Three numbers are given for finding a fourth number, which shall be to the third as the second is to the first.
Traders multiply the second by the third, and divide the product by the first either because:
they have not forgotten the rule which they received from a master without any proof, or
they have often made trial of it with simple numbers, or by virtue of the proof of the 19th proposition of the 7th book of Euclid, namely, in virtue of the general property of proportionals.
 A Baconian phrase. Nov. Org. Aph. 100. [Pollock, p. 126, n.]
But this is not needed with very simple numbers.
For instance, 1 x 2 x 3 are given.
Everyone can see that the fourth proportional is 6.
This is much clearer, because we infer the fourth number from an intuitive grasping of the ratio, which the first bears to the second.
Proposition 41. Knowledge of the first kind is the only source of falsehood.
Knowledge of the second and third kinds is necessarily true.
Proof: We have (in the foregoing note) assigned all those ideas, which are inadequate and confused, to the knowledge of the first kind.
Therefore, this kind of knowledge is the only source of falsehood (2.35).
Furthermore, we assigned to the second and third kinds of knowledge those ideas which are adequate.
Therefore, these kinds are necessarily true (2.34). Q.E.D.
Proposition 42: Knowledge of the second and third kinds teaches us to distinguish the true from the false.
Proof: This proposition is self—evident.
A person who knows how to distinguish between true and false, must have an adequate idea of true and false.
That is (2.40. note 2), he must know the true and the false by the second or third kind of knowledge.
Proposition 43: A person who has a true idea simultaneously:
knows that he has a true idea, and
cannot doubt of the truth of the thing perceived.
Proof: A true idea in us is an idea which is adequate in God, in so far as he is displayed through the nature of the human mind (2.11. Coroll.).

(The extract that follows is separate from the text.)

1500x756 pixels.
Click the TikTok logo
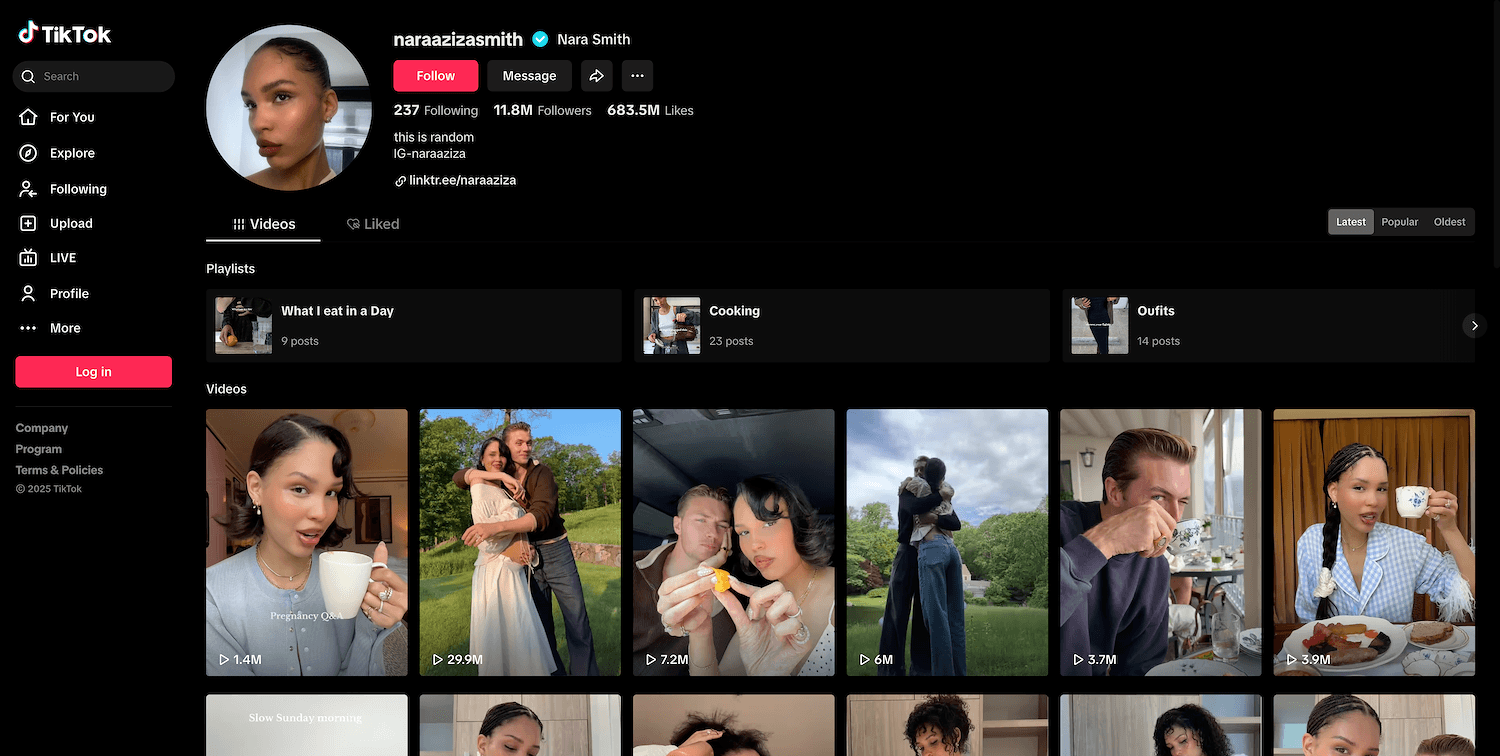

Let us suppose that there is in God, as he is displayed through the human mind, an adequate idea A.
The idea of this idea must also necessarily be in God.
It must be referred to him in the same way as the idea A (by 2.20, whereof the proof is of universal application).
But the idea A is supposed to be referred to God, as he is displayed through the human mind.
Therefore, the idea of the idea A must be referred to God in the same way.
That is (by 2.11 Coroll.), the adequate idea of the idea A will be in the mind, which has the adequate idea A.
Therefore he, who has an adequate idea or knows a thing truly (2.34), must at the same time have an adequate idea or true knowledge of his knowledge. Q.E.D.
Note: I explained in the note to 2.21. what is meant by the idea of an idea.
A person who has a true idea knows that a true idea involves the highest certainty.
For to have a true idea is only another expression for knowing a thing perfectly, or as well as possible.
No one can doubt of this, unless he thinks that an idea is something lifeless, like a picture on a panel, and not a mode of thinking or the very act of understanding.
Who can know that he understands anything, unless he do first understand it?
In other words, who can know that he is sure of a thing, unless he be first sure of that thing?
Further, what can there be more clear, and more certain, than a true idea as a standard of truth?
As light displays both itself and darkness, so truth is a standard both of itself and of falsity.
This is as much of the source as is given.